**TASK TO COMPLETE:** From the line that contains "Switch to the MEDIA navigation tab" to the last line of the entries, set down each line exactly as written, both ends included, with nothing else.

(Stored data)
Start of Block
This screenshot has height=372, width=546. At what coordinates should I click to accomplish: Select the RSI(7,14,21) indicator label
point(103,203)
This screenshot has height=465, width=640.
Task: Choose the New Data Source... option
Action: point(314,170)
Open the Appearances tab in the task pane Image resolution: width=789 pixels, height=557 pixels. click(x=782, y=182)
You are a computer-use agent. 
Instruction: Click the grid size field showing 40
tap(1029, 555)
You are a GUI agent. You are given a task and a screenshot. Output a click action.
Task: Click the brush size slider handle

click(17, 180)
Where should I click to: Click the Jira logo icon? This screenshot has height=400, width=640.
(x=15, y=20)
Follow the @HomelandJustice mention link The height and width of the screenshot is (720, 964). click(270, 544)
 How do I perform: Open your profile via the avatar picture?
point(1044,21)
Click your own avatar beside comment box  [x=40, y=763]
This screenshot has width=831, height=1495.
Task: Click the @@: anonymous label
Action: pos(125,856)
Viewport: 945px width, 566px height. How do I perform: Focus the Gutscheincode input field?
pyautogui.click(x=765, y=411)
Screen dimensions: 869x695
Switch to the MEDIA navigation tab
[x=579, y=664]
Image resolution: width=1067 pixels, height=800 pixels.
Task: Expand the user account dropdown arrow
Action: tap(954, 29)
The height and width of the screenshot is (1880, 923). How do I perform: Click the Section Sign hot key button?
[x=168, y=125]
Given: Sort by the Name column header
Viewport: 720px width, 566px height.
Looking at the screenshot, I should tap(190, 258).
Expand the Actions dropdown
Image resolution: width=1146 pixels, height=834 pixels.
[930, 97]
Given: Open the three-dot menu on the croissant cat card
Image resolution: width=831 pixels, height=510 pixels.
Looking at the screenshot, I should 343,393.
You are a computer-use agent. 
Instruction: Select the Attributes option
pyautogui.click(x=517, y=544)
End of Block
**OUTPUT FOR THIS EXERCISE:**
Switch to the MEDIA navigation tab
[x=579, y=664]
Image resolution: width=1067 pixels, height=800 pixels.
Task: Expand the user account dropdown arrow
Action: tap(954, 29)
The height and width of the screenshot is (1880, 923). How do I perform: Click the Section Sign hot key button?
[x=168, y=125]
Given: Sort by the Name column header
Viewport: 720px width, 566px height.
Looking at the screenshot, I should tap(190, 258).
Expand the Actions dropdown
Image resolution: width=1146 pixels, height=834 pixels.
[930, 97]
Given: Open the three-dot menu on the croissant cat card
Image resolution: width=831 pixels, height=510 pixels.
Looking at the screenshot, I should 343,393.
You are a computer-use agent. 
Instruction: Select the Attributes option
pyautogui.click(x=517, y=544)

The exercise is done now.